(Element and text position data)

..........

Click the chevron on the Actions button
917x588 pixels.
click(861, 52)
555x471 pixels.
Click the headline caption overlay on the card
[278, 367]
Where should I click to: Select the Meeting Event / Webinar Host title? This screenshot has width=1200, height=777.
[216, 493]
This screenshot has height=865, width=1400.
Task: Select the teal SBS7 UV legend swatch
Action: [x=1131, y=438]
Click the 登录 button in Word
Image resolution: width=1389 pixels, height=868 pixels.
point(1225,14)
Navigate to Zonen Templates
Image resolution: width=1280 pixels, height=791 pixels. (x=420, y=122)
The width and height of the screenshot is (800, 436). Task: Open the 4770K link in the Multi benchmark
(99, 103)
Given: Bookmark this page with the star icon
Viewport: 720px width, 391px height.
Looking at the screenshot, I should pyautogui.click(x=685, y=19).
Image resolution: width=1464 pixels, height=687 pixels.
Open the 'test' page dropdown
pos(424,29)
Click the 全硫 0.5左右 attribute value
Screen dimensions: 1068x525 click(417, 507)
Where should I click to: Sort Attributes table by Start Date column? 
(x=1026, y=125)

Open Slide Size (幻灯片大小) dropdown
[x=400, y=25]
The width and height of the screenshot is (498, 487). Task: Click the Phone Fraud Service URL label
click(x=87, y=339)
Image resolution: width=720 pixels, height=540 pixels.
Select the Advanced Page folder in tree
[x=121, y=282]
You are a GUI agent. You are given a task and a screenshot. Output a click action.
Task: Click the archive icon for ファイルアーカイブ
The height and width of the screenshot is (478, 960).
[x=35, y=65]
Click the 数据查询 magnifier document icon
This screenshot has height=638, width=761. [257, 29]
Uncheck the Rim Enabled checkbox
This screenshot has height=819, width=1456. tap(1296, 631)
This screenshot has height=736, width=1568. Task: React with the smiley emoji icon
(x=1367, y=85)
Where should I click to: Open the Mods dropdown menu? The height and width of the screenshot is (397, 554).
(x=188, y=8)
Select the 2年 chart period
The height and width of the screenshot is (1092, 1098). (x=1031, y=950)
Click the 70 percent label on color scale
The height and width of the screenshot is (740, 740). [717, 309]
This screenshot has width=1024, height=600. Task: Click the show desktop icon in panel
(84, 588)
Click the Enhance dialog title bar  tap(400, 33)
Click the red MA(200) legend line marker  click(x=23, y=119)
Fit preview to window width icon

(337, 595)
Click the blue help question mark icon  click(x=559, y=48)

..........

● **THE REQUEST**: Write out every line of the records above as a JSON list of strings, one string per line, skipping blank lines.

● **TASK SOLUTION**:
[
  "Click the chevron on the Actions button",
  "917x588 pixels.",
  "click(861, 52)",
  "555x471 pixels.",
  "Click the headline caption overlay on the card",
  "[278, 367]",
  "Where should I click to: Select the Meeting Event / Webinar Host title? This screenshot has width=1200, height=777.",
  "[216, 493]",
  "This screenshot has height=865, width=1400.",
  "Task: Select the teal SBS7 UV legend swatch",
  "Action: [x=1131, y=438]",
  "Click the 登录 button in Word",
  "Image resolution: width=1389 pixels, height=868 pixels.",
  "point(1225,14)",
  "Navigate to Zonen Templates",
  "Image resolution: width=1280 pixels, height=791 pixels. (x=420, y=122)",
  "The width and height of the screenshot is (800, 436). Task: Open the 4770K link in the Multi benchmark",
  "(99, 103)",
  "Given: Bookmark this page with the star icon",
  "Viewport: 720px width, 391px height.",
  "Looking at the screenshot, I should pyautogui.click(x=685, y=19).",
  "Image resolution: width=1464 pixels, height=687 pixels.",
  "Open the 'test' page dropdown",
  "pos(424,29)",
  "Click the 全硫 0.5左右 attribute value",
  "Screen dimensions: 1068x525 click(417, 507)",
  "Where should I click to: Sort Attributes table by Start Date column? ",
  "(x=1026, y=125)",
  "Open Slide Size (幻灯片大小) dropdown",
  "[x=400, y=25]",
  "The width and height of the screenshot is (498, 487). Task: Click the Phone Fraud Service URL label",
  "click(x=87, y=339)",
  "Image resolution: width=720 pixels, height=540 pixels.",
  "Select the Advanced Page folder in tree",
  "[x=121, y=282]",
  "You are a GUI agent. You are given a task and a screenshot. Output a click action.",
  "Task: Click the archive icon for ファイルアーカイブ",
  "The height and width of the screenshot is (478, 960).",
  "[x=35, y=65]",
  "Click the 数据查询 magnifier document icon",
  "This screenshot has height=638, width=761. [257, 29]",
  "Uncheck the Rim Enabled checkbox",
  "This screenshot has height=819, width=1456. tap(1296, 631)",
  "This screenshot has height=736, width=1568. Task: React with the smiley emoji icon",
  "(x=1367, y=85)",
  "Where should I click to: Open the Mods dropdown menu? The height and width of the screenshot is (397, 554).",
  "(x=188, y=8)",
  "Select the 2年 chart period",
  "The height and width of the screenshot is (1092, 1098). (x=1031, y=950)",
  "Click the 70 percent label on color scale",
  "The height and width of the screenshot is (740, 740). [717, 309]",
  "This screenshot has width=1024, height=600. Task: Click the show desktop icon in panel",
  "(84, 588)",
  "Click the Enhance dialog title bar  tap(400, 33)",
  "Click the red MA(200) legend line marker  click(x=23, y=119)",
  "Fit preview to window width icon",
  "(337, 595)",
  "Click the blue help question mark icon  click(x=559, y=48)"
]